Mâdemki "Kazanmayanın kazanı kaynamaz."
demişler, o hâlde "kazanım da kazanım" demekle yürümeyen işi sihirli bir formül ile canlandırıp yürütmeliydik.
İşte "öğrenme çıktısı" denen sihirli formül, bata çıka yapılan çok meşakkatli bir arayışın sonunda ortaya çıktı.
***
Ey TDK!
Haydi, bu sefer gecikmeden davran: Kendine "eğitimci" diyenlerin ağızlarına sakız olan şu "öğrenme çıktısı"nı lügatine al! (Gerçi belki de önce şu "kazanım" maddesini adamakıllı ele almalıydın.

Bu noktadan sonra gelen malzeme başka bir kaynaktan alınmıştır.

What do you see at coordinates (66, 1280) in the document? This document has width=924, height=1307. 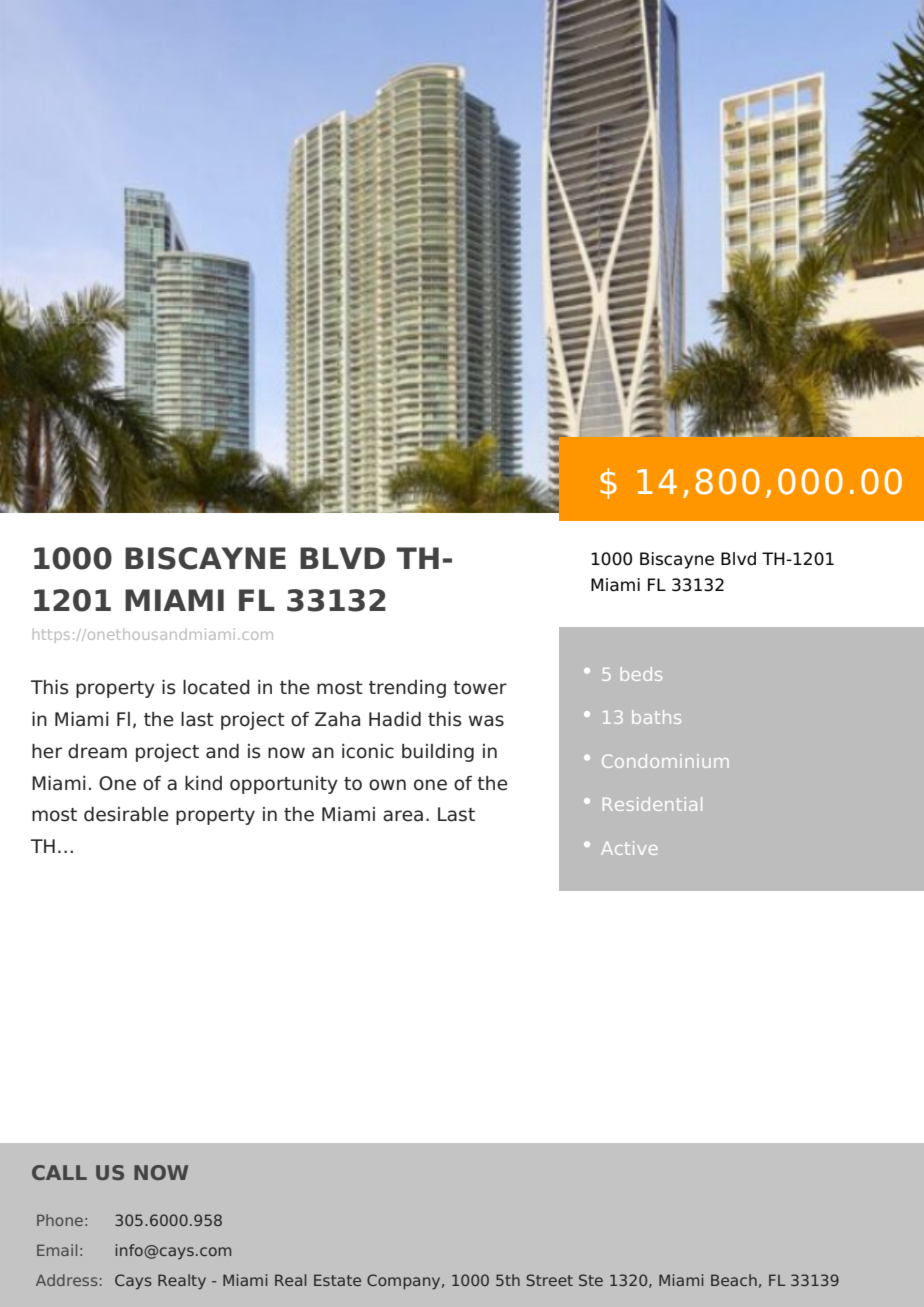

Ama artık onun pabucu dama atıldı. Boş ver, eksik hâli ile kalsın o.
Sen artık şu "öğrenme çıktısı"na çalış.
***
Not: Sakın korkma, çekinme!
Senin yüksek karakterinde, dilin genleriyle oynamak, kelimelerin imlâsını ve mânâsını değiştirmek, vurduğun kelimeyi devirmek, dili yangın yerine çevirmek gibi nice nice hünerler var. Son yıllardaki uyuşuk ve ürkek hâlini terk et; titre ve kendine dön!